= PROBLEM =
Rewrite the data below, replacing every "GUI agent" with "screen agent" and leaving everything else as it is.

Records of locating words and elements:

###

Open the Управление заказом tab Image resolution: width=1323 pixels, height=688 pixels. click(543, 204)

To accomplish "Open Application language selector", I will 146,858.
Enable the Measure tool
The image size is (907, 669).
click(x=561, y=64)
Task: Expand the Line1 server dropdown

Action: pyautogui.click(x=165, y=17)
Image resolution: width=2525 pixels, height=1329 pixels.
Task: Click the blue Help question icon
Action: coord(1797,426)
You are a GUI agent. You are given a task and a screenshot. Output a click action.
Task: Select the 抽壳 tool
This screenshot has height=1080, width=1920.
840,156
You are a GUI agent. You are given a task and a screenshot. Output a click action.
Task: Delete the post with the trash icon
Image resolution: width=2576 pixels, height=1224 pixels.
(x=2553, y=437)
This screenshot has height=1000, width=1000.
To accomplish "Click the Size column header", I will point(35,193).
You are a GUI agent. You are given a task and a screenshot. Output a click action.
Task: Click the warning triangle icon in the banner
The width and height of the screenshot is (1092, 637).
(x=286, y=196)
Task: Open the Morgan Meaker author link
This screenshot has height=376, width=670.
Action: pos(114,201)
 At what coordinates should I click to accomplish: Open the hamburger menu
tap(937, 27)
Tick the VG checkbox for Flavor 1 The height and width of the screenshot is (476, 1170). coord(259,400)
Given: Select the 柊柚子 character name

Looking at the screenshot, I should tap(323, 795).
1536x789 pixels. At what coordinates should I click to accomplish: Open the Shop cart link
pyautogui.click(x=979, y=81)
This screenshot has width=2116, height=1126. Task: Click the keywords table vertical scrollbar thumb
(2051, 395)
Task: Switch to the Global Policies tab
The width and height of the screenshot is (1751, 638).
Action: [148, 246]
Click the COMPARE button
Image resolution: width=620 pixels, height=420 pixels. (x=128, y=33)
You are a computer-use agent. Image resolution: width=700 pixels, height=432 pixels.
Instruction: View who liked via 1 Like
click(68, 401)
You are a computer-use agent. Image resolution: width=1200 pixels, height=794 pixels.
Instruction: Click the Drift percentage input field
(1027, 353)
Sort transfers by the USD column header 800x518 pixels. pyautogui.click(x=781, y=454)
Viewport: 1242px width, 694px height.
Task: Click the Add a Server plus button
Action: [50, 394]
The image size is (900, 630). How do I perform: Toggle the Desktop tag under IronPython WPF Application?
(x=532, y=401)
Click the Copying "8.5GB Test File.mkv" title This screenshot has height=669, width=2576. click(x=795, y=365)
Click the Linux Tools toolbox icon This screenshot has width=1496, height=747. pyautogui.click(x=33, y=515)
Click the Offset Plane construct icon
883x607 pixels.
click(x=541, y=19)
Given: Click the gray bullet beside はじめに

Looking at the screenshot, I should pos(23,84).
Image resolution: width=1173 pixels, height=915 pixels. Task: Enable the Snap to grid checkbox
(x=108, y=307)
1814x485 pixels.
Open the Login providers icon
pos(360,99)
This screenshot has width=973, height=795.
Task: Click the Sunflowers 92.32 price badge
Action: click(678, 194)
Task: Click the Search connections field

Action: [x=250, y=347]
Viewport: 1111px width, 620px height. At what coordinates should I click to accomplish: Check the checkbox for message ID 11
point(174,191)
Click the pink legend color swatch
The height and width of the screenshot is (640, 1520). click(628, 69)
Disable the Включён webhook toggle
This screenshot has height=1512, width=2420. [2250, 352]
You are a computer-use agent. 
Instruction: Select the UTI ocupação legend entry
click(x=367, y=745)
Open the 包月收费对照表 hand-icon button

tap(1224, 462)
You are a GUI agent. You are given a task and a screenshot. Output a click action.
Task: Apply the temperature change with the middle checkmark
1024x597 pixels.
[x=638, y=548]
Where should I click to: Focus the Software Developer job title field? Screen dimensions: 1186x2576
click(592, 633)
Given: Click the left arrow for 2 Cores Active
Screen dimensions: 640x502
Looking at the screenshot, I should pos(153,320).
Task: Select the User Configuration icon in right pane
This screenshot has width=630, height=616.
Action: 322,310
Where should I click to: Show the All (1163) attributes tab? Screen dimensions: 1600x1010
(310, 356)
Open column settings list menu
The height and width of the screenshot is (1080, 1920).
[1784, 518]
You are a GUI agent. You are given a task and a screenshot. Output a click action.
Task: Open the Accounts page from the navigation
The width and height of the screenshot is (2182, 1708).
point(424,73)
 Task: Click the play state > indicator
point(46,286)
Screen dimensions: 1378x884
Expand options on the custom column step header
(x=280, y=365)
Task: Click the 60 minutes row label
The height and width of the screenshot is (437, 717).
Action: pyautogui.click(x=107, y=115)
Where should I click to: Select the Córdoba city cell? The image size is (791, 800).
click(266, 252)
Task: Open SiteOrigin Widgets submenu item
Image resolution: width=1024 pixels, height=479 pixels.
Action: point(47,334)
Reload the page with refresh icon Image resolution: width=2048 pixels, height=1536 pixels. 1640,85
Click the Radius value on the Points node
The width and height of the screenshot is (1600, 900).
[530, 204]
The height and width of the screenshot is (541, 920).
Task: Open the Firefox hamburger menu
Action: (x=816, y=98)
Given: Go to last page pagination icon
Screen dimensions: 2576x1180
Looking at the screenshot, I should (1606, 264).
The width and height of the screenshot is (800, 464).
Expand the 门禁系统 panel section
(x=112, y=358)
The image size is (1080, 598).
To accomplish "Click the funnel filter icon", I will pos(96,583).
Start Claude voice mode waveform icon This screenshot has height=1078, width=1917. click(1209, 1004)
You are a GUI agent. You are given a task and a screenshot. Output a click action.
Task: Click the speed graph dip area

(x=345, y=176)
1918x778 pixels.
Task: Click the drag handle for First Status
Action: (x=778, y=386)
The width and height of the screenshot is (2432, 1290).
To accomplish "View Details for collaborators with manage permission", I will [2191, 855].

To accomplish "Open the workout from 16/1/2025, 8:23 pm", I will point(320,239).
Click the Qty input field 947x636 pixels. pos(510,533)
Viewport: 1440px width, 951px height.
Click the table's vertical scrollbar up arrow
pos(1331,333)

###

= FULL RESPONSE =
Open the Управление заказом tab Image resolution: width=1323 pixels, height=688 pixels. click(543, 204)

To accomplish "Open Application language selector", I will 146,858.
Enable the Measure tool
The image size is (907, 669).
click(x=561, y=64)
Task: Expand the Line1 server dropdown

Action: pyautogui.click(x=165, y=17)
Image resolution: width=2525 pixels, height=1329 pixels.
Task: Click the blue Help question icon
Action: coord(1797,426)
You are a screen agent. You are given a task and a screenshot. Output a click action.
Task: Select the 抽壳 tool
This screenshot has height=1080, width=1920.
840,156
You are a screen agent. You are given a task and a screenshot. Output a click action.
Task: Delete the post with the trash icon
Image resolution: width=2576 pixels, height=1224 pixels.
(x=2553, y=437)
This screenshot has height=1000, width=1000.
To accomplish "Click the Size column header", I will point(35,193).
You are a screen agent. You are given a task and a screenshot. Output a click action.
Task: Click the warning triangle icon in the banner
The width and height of the screenshot is (1092, 637).
(x=286, y=196)
Task: Open the Morgan Meaker author link
This screenshot has height=376, width=670.
Action: pos(114,201)
 At what coordinates should I click to accomplish: Open the hamburger menu
tap(937, 27)
Tick the VG checkbox for Flavor 1 The height and width of the screenshot is (476, 1170). coord(259,400)
Given: Select the 柊柚子 character name

Looking at the screenshot, I should tap(323, 795).
1536x789 pixels. At what coordinates should I click to accomplish: Open the Shop cart link
pyautogui.click(x=979, y=81)
This screenshot has width=2116, height=1126. Task: Click the keywords table vertical scrollbar thumb
(2051, 395)
Task: Switch to the Global Policies tab
The width and height of the screenshot is (1751, 638).
Action: [148, 246]
Click the COMPARE button
Image resolution: width=620 pixels, height=420 pixels. (x=128, y=33)
You are a computer-use agent. Image resolution: width=700 pixels, height=432 pixels.
Instruction: View who liked via 1 Like
click(68, 401)
You are a computer-use agent. Image resolution: width=1200 pixels, height=794 pixels.
Instruction: Click the Drift percentage input field
(1027, 353)
Sort transfers by the USD column header 800x518 pixels. pyautogui.click(x=781, y=454)
Viewport: 1242px width, 694px height.
Task: Click the Add a Server plus button
Action: [50, 394]
The image size is (900, 630). How do I perform: Toggle the Desktop tag under IronPython WPF Application?
(x=532, y=401)
Click the Copying "8.5GB Test File.mkv" title This screenshot has height=669, width=2576. click(x=795, y=365)
Click the Linux Tools toolbox icon This screenshot has width=1496, height=747. pyautogui.click(x=33, y=515)
Click the Offset Plane construct icon
883x607 pixels.
click(x=541, y=19)
Given: Click the gray bullet beside はじめに

Looking at the screenshot, I should pos(23,84).
Image resolution: width=1173 pixels, height=915 pixels. Task: Enable the Snap to grid checkbox
(x=108, y=307)
1814x485 pixels.
Open the Login providers icon
pos(360,99)
This screenshot has width=973, height=795.
Task: Click the Sunflowers 92.32 price badge
Action: click(678, 194)
Task: Click the Search connections field

Action: [x=250, y=347]
Viewport: 1111px width, 620px height. At what coordinates should I click to accomplish: Check the checkbox for message ID 11
point(174,191)
Click the pink legend color swatch
The height and width of the screenshot is (640, 1520). click(628, 69)
Disable the Включён webhook toggle
This screenshot has height=1512, width=2420. [2250, 352]
You are a computer-use agent. 
Instruction: Select the UTI ocupação legend entry
click(x=367, y=745)
Open the 包月收费对照表 hand-icon button

tap(1224, 462)
You are a screen agent. You are given a task and a screenshot. Output a click action.
Task: Apply the temperature change with the middle checkmark
1024x597 pixels.
[x=638, y=548]
Where should I click to: Focus the Software Developer job title field? Screen dimensions: 1186x2576
click(592, 633)
Given: Click the left arrow for 2 Cores Active
Screen dimensions: 640x502
Looking at the screenshot, I should pos(153,320).
Task: Select the User Configuration icon in right pane
This screenshot has width=630, height=616.
Action: 322,310
Where should I click to: Show the All (1163) attributes tab? Screen dimensions: 1600x1010
(310, 356)
Open column settings list menu
The height and width of the screenshot is (1080, 1920).
[1784, 518]
You are a screen agent. You are given a task and a screenshot. Output a click action.
Task: Open the Accounts page from the navigation
The width and height of the screenshot is (2182, 1708).
point(424,73)
 Task: Click the play state > indicator
point(46,286)
Screen dimensions: 1378x884
Expand options on the custom column step header
(x=280, y=365)
Task: Click the 60 minutes row label
The height and width of the screenshot is (437, 717).
Action: pyautogui.click(x=107, y=115)
Where should I click to: Select the Córdoba city cell? The image size is (791, 800).
click(266, 252)
Task: Open SiteOrigin Widgets submenu item
Image resolution: width=1024 pixels, height=479 pixels.
Action: point(47,334)
Reload the page with refresh icon Image resolution: width=2048 pixels, height=1536 pixels. 1640,85
Click the Radius value on the Points node
The width and height of the screenshot is (1600, 900).
[530, 204]
The height and width of the screenshot is (541, 920).
Task: Open the Firefox hamburger menu
Action: (x=816, y=98)
Given: Go to last page pagination icon
Screen dimensions: 2576x1180
Looking at the screenshot, I should (1606, 264).
The width and height of the screenshot is (800, 464).
Expand the 门禁系统 panel section
(x=112, y=358)
The image size is (1080, 598).
To accomplish "Click the funnel filter icon", I will pos(96,583).
Start Claude voice mode waveform icon This screenshot has height=1078, width=1917. click(1209, 1004)
You are a screen agent. You are given a task and a screenshot. Output a click action.
Task: Click the speed graph dip area

(x=345, y=176)
1918x778 pixels.
Task: Click the drag handle for First Status
Action: (x=778, y=386)
The width and height of the screenshot is (2432, 1290).
To accomplish "View Details for collaborators with manage permission", I will [2191, 855].

To accomplish "Open the workout from 16/1/2025, 8:23 pm", I will point(320,239).
Click the Qty input field 947x636 pixels. pos(510,533)
Viewport: 1440px width, 951px height.
Click the table's vertical scrollbar up arrow
pos(1331,333)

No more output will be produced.